Thermal Conductivity Characteristics of Porous Media in Marine Natural Gas Hydrate Reservoirs

As a new type of clean energy, the exploitation of natural gas hydrate resources is key in global energy development of the future. A fundamental understanding of the heat transfer characteristics of natural gas hydrate reservoirs is critical for effective natural gas hydrate exploitation. In this work, the heat transfer characteristics of the sediments on marine natural gas hydrate reservoirs were investigated by using experiments and machine learning algorithms. The thermal conductivities of natural marine sediments from the marine natural gas hydrate reservoir and their primary porous media (quartz sand, Illite, and montmorillonite) were measured. The effects of the porous media component, the water content, the salt concentration, and the phase state change on the thermal conductivity of the reservoir were discussed. The experimental results show that the thermal conductivity of the reservoir depends not only on the inherent thermal conductivity of the porous media but also on the heat transfer mode between the components.
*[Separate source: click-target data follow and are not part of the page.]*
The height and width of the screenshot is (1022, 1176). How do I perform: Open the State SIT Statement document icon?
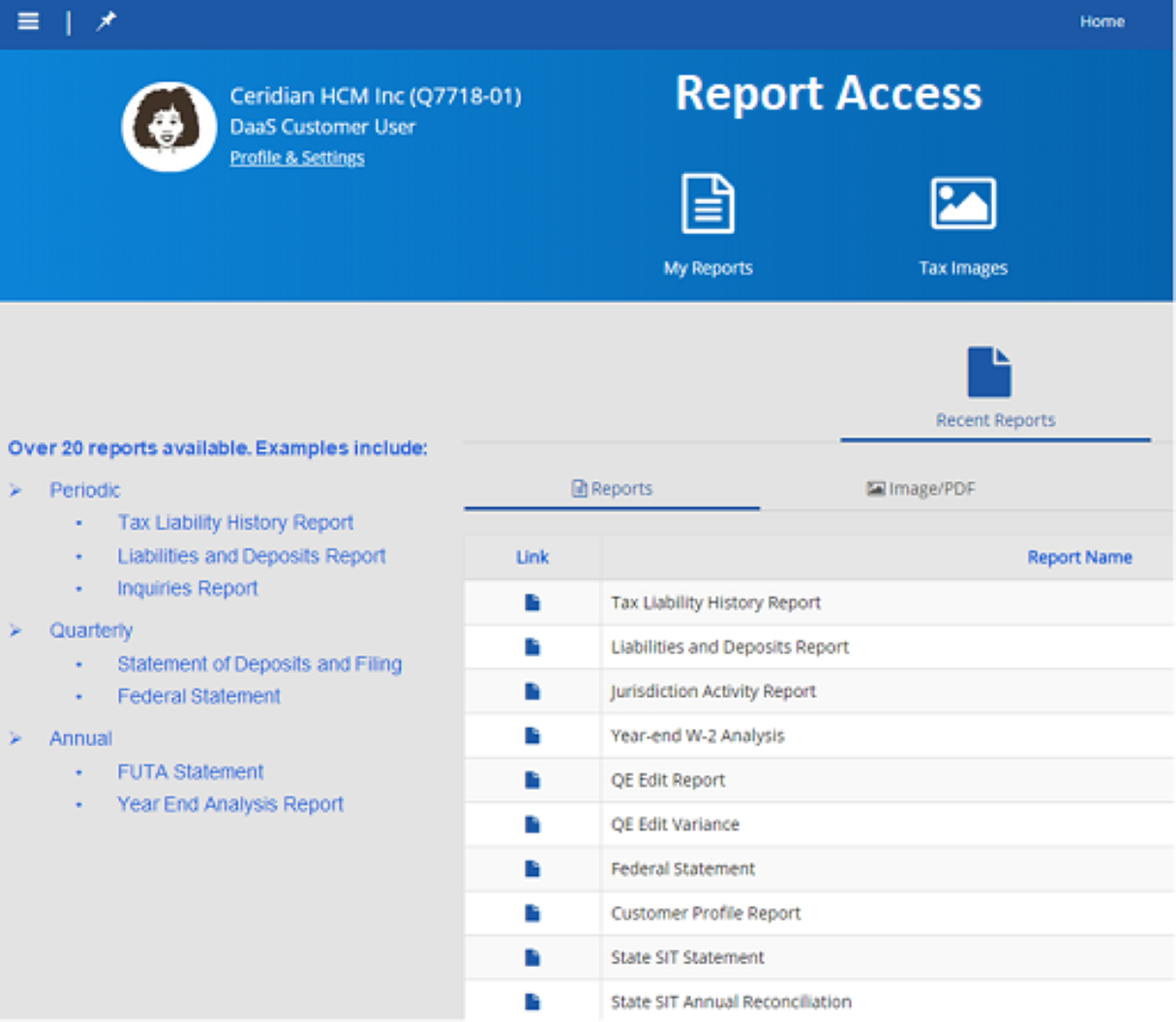[x=530, y=956]
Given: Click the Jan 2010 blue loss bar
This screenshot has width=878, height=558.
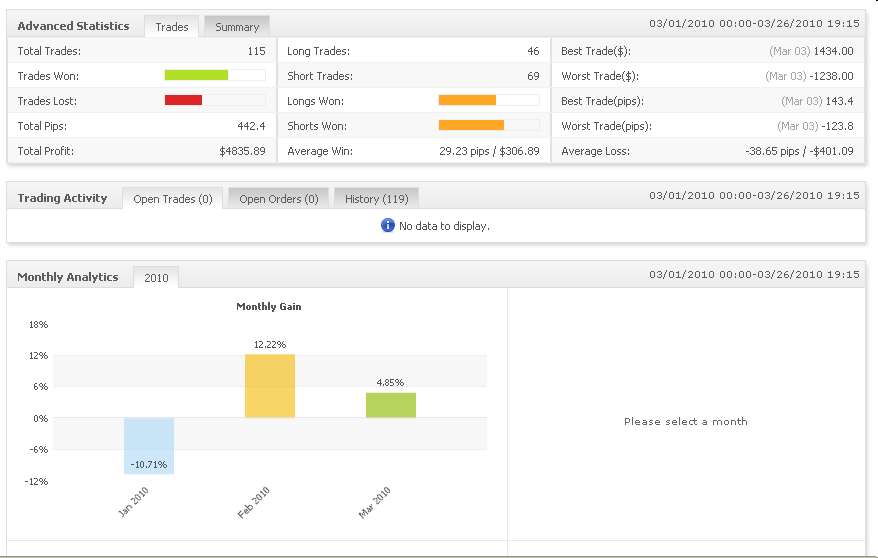Looking at the screenshot, I should pos(149,445).
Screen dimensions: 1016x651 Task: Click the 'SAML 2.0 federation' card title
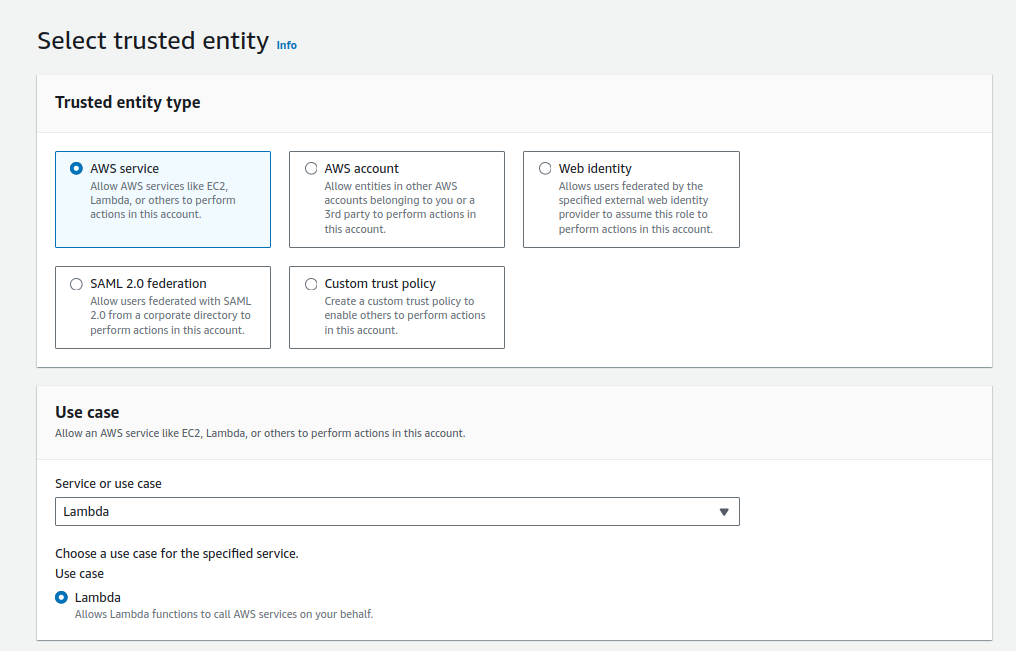(x=148, y=284)
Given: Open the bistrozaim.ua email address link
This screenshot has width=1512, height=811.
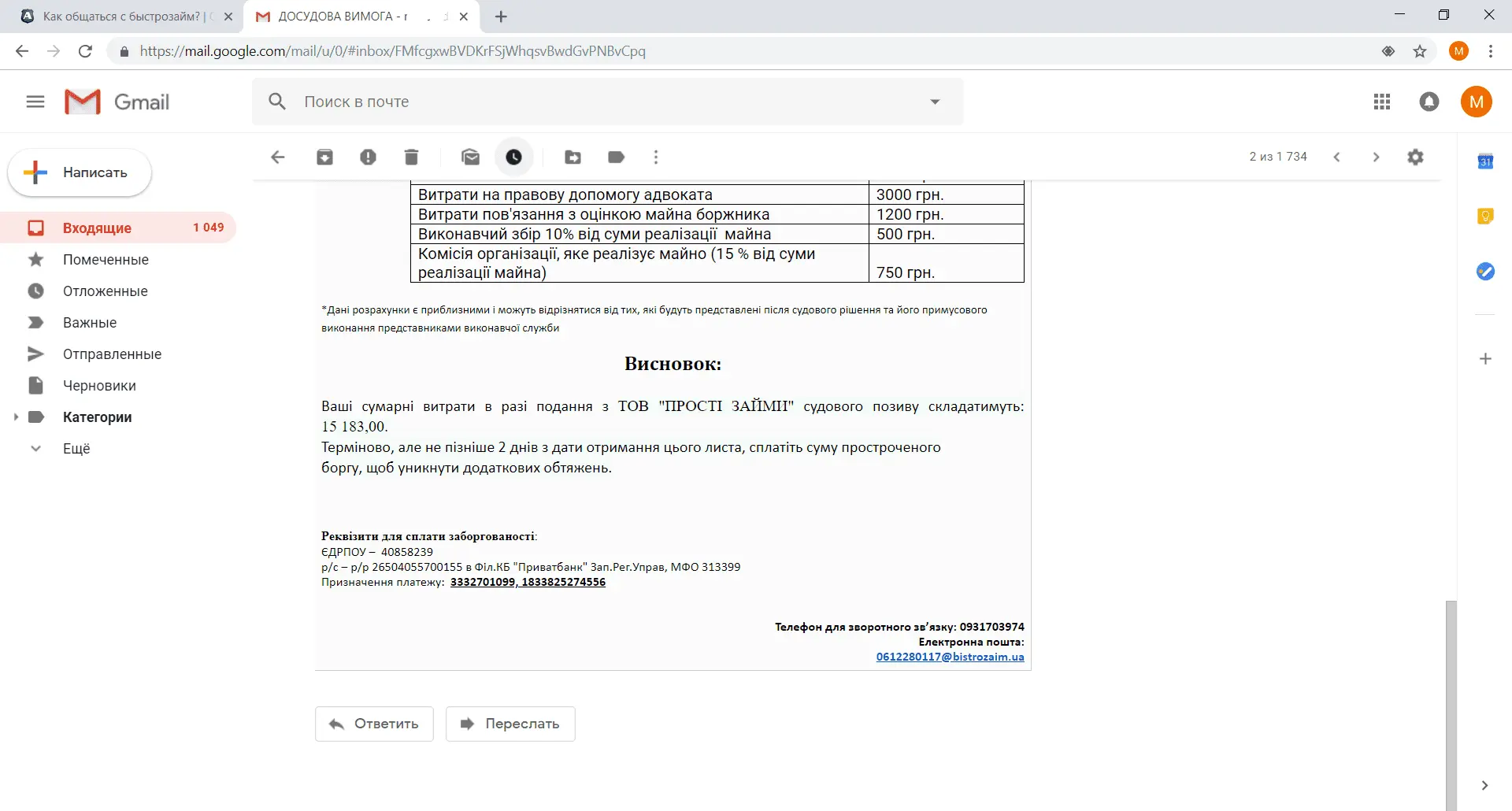Looking at the screenshot, I should pos(950,657).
The effective thermal conductivity of the porous media system is proportional to the water content and inversely proportional to the salt concentration in porous media. The swelling characteristics of porous media affect the heat transfer mode of the system, thus affecting the extent of change in the effective thermal conductivity with variations in the water content and salt concentration. During the phase transition process, the swelling characteristics of the porous media slow down the heat transfer process, an effect that can be mitigated by the swelling inhibition caused by salt. Additionally, the performances of six machine learning algorithms were evaluated using four evaluation indicators. Results show that the gradient boosted decision trees (GBDT) can yield good predicted values of the thermal conductivity of porous media in a marine natural gas hydrate. A feature importance analysis further reveals that the salt concentration and porous media components are the essential factors influencing the thermal conductivity of marine gas hydrate reservoirs.